IX

IX

1. Много лет спустя Лунин вспомнит:

«В одну ночь я не мог заснуть от тяжелого воздуха в каземате, от насекомых и удушливой копоти ночника — внезапно слух мой поражен был голосом, говорившим следующие стихи:

Je passerai sur cette terre

Toujours reveur et solitaire,

Sans que personne m’aie connu.

Ce n est qu’? la fin de ma sarri?re

Que par un grand trait de lumi?re

On verra ce qu’on a perdu.[113]

— Кто сочинил эти стихи? — спросил другой голос.

— Сергей Муравьев-Апостол…»

Возможно, той же ночью к голосу Сергея Муравьева прислушивался и осужденный по 11-му разряду Николай Цебриков:

«Сергей Муравьев-Апостол… с стоицизмом древнего римлянина уговаривал [Бестужева-Рюмина] не предаваться отчаянию, а встретить смерть с твердостью, не унижая себя перед толпой, которая будет окружать его, встретить смерть как Мученику за правое дело России, утомленной деспотизмом, и в последнюю минуту иметь в памяти справедливый приговор потомства!

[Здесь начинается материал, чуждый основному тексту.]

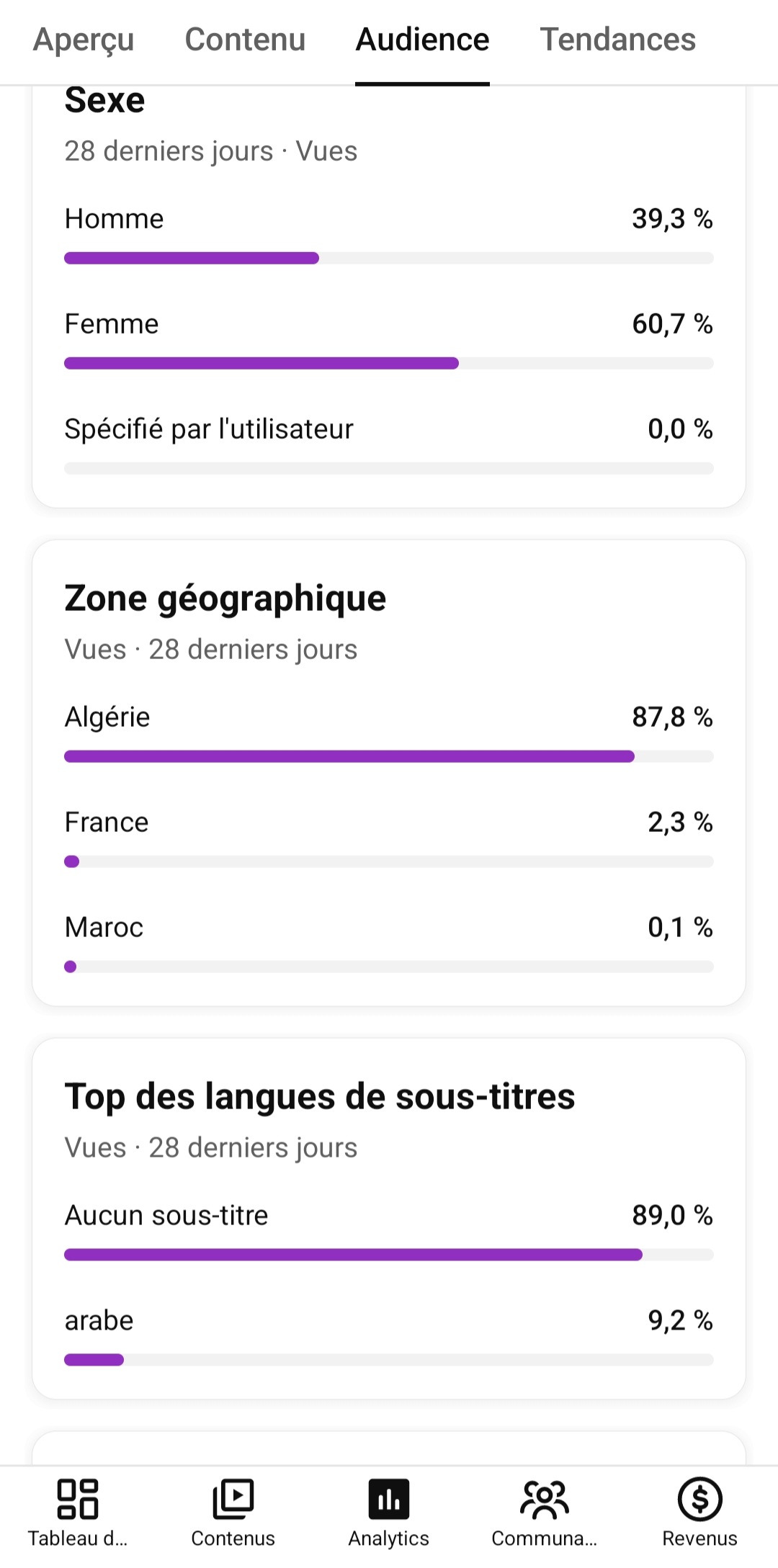Select the Audience tab

click(422, 40)
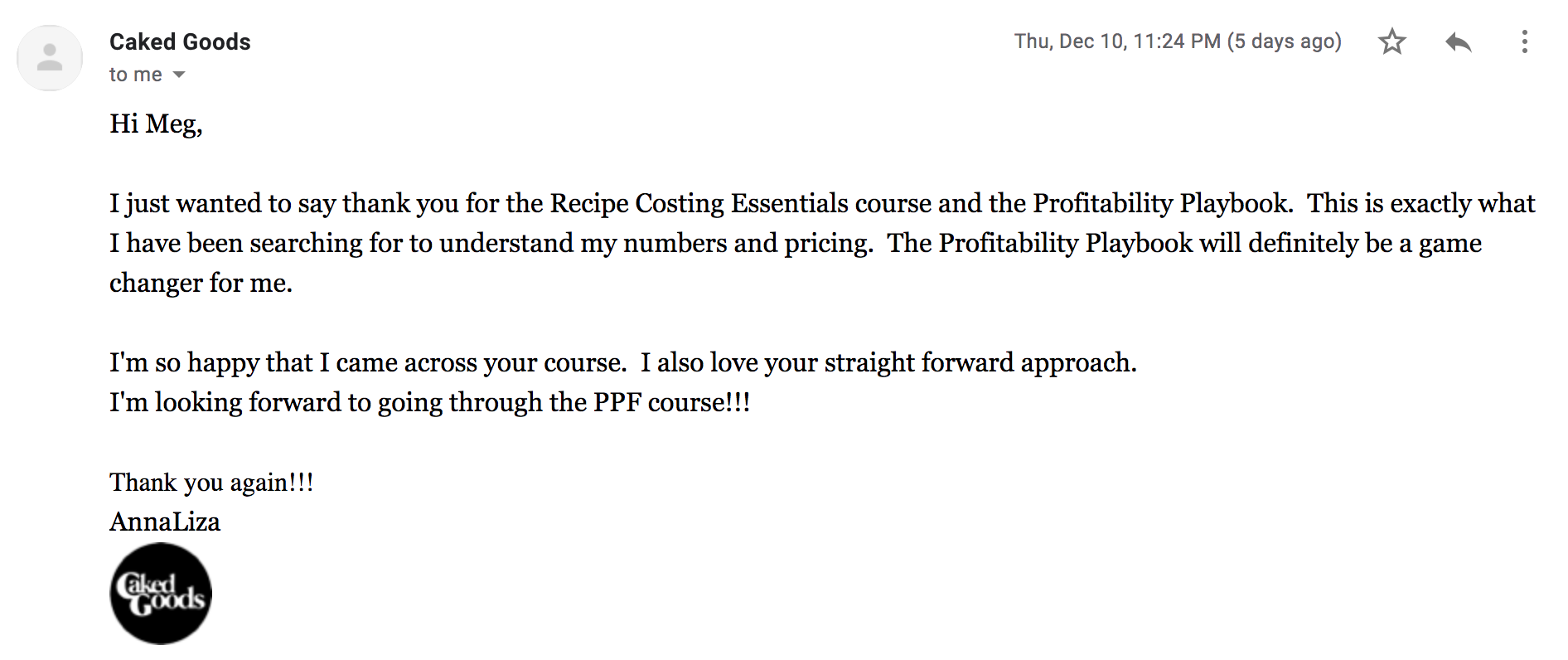
Task: Click the sender's gray avatar icon
Action: (x=50, y=58)
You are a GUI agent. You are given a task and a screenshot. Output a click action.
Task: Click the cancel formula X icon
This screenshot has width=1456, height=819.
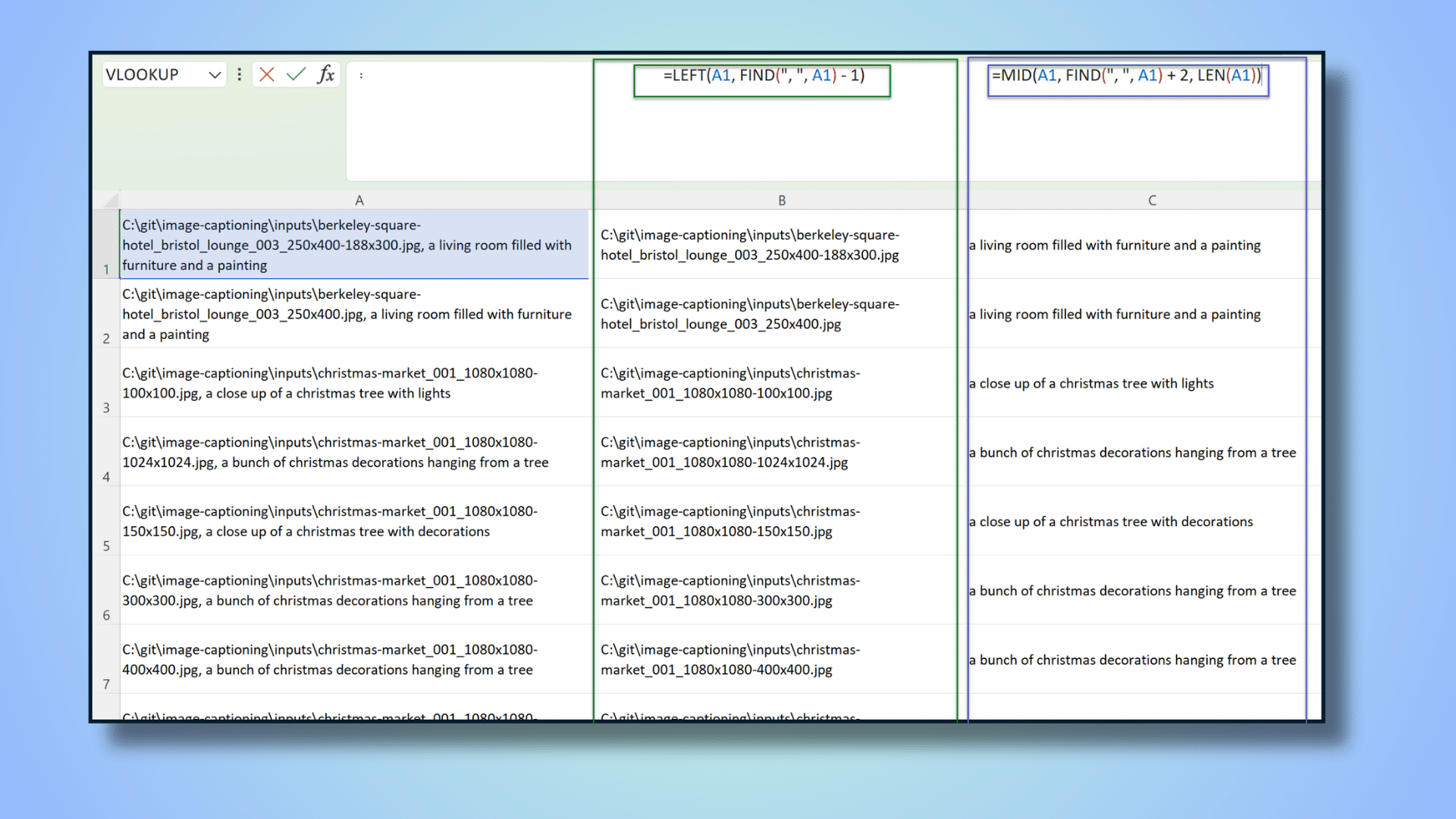(x=266, y=74)
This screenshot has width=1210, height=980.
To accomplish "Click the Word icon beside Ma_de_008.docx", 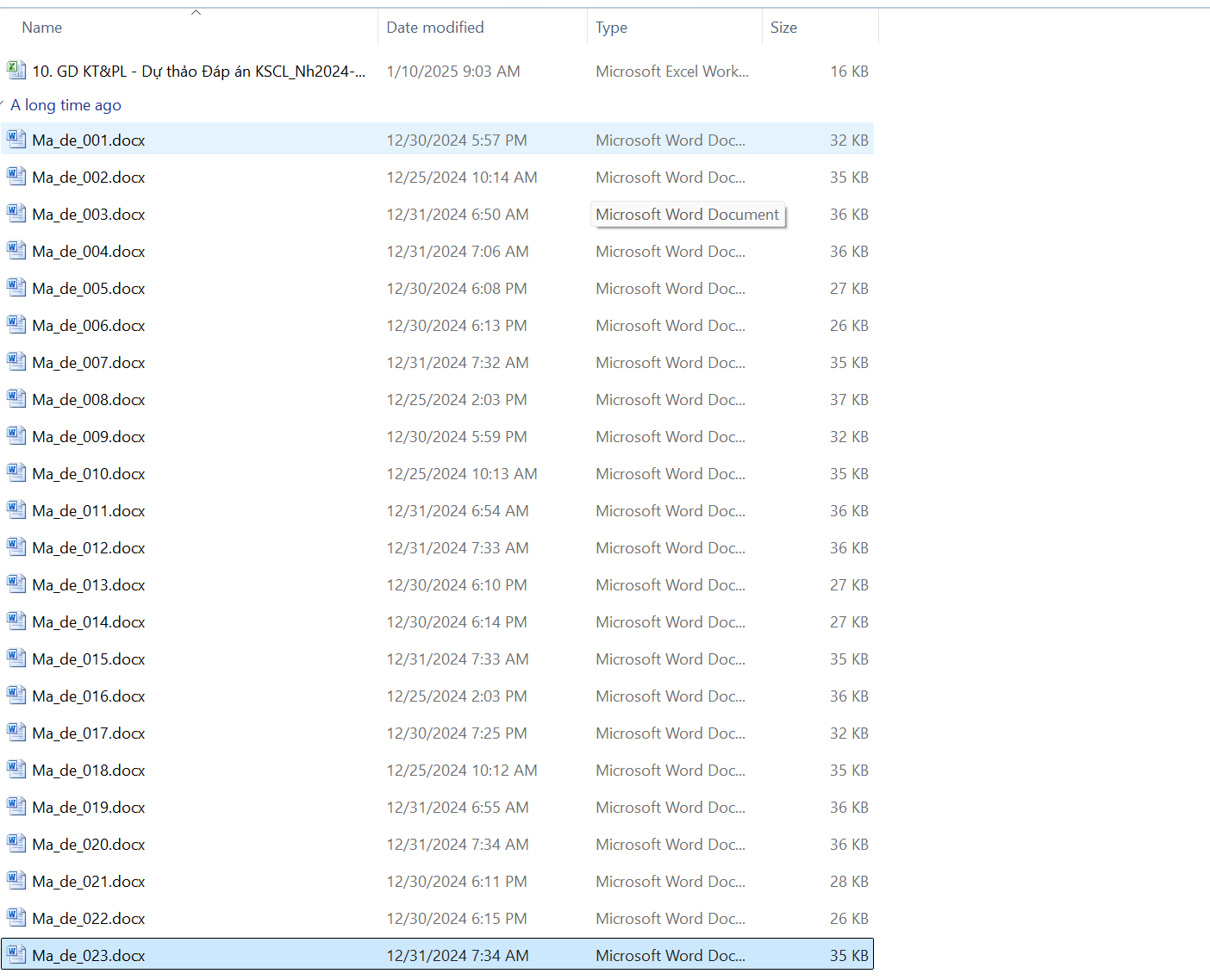I will click(16, 399).
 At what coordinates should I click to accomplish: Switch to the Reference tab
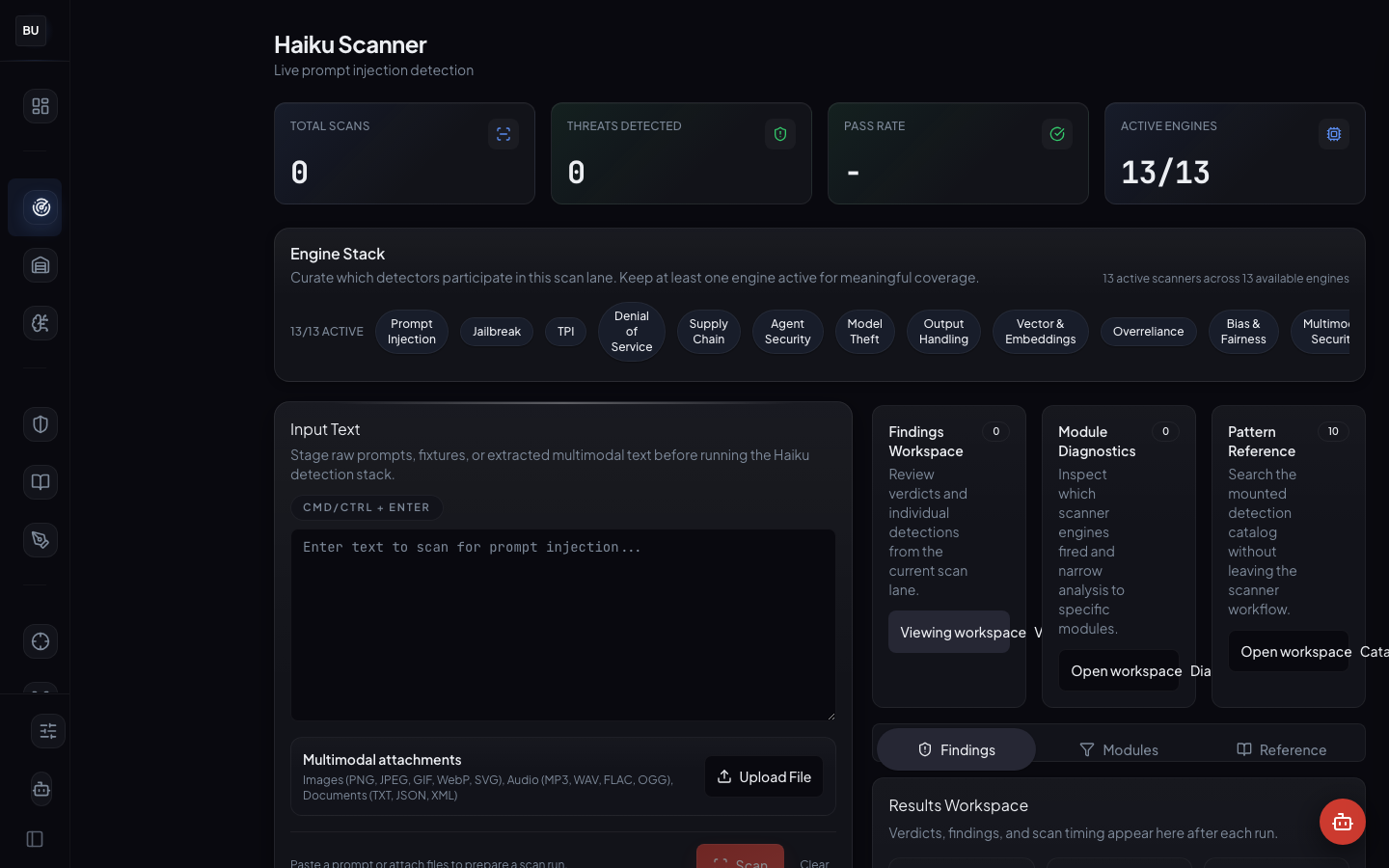[1282, 749]
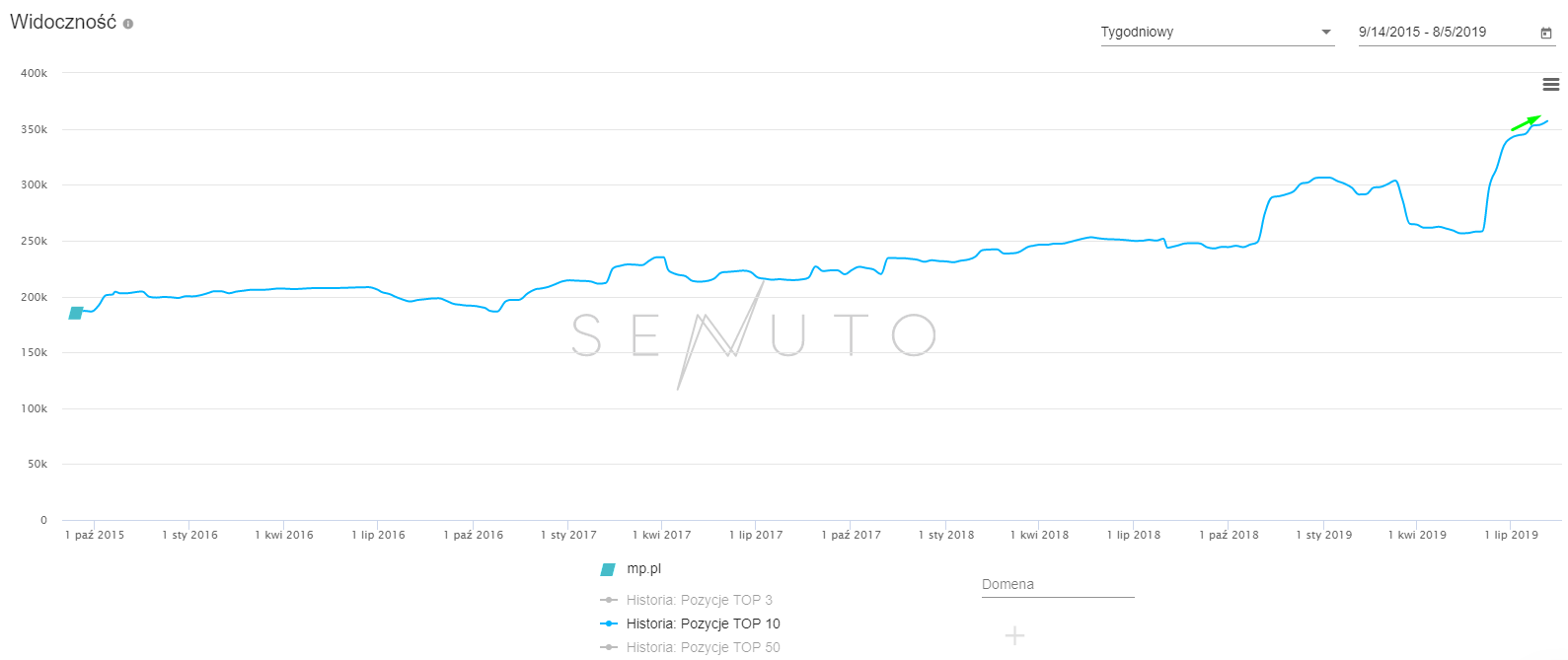Toggle Historia: Pozycje TOP 3 series
Viewport: 1568px width, 660px height.
699,600
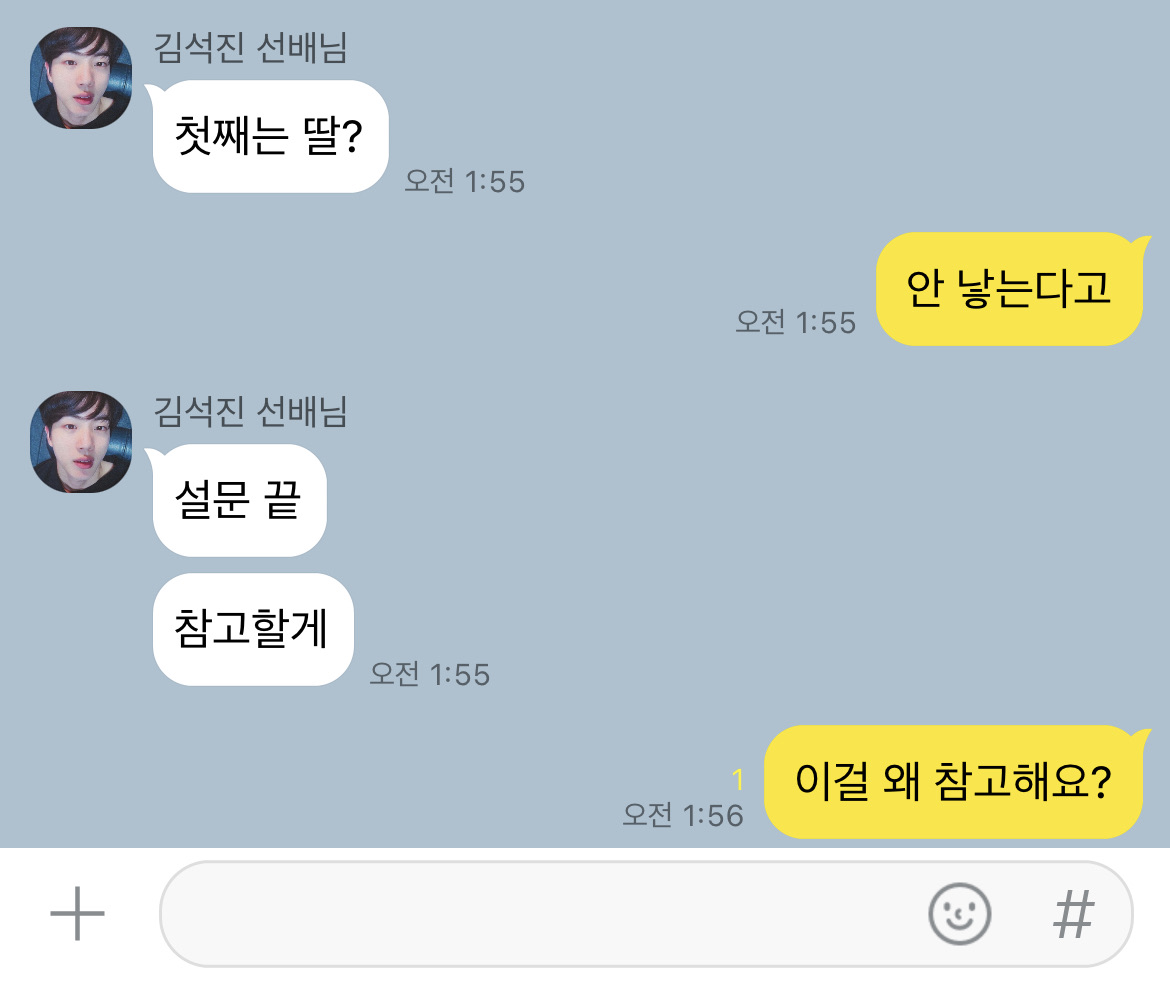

Шум от беспрерывной ходьбы по коридору не давал мне все слова ясно слышать Сергея Муравьева-Апостола; но твердый его голос, и вообще веденный с Бестужевым-Рюминым его поучительный разговор, заключавший одно наставление и никакого особенного утешения, кроме справедливого приговора потомства, был поразительно нов для всех слушавших, и в особенности для меня, готового, кажется, броситься Муравьеву на шею и просить его продолжать разговор, которого слова и до сих пор иногда мне слышатся…»

Пятерых казнили. Были слухи, что Николай хотел расстрела, но Бенкендорф сумел настоять на более позорящем наказании — повешении. Сквозь белую ночь Горбачевский видел из окошка своей камеры, как вели обреченных, как Бестужев-Рюмин запутался в своих цепях и солдат ему помог. Подошли к виселице. Встали спиной друг к другу, пожали скованные позади руки, расцеловались — знакомые и незнакомые: ведь Пестель, Бестужев-Рюмин и Сергей Муравьев-Апостол, кажется, впервые увидели Каховского, а Рылеев — Сергея Муравьева и Бестужева-Рюмина. Накануне испытывали прочность петель: моделью служили тяжелые кули с песком. Однако во время казни трое — Рылеев, Муравьев-Апостол и Каховский — сорвались, и Рылеев последний раз в жизни, даже, собственно, уже в полусмерти, протестовал и будто бы назвал генерала Голенищева-Кутузова «подлым опричником»…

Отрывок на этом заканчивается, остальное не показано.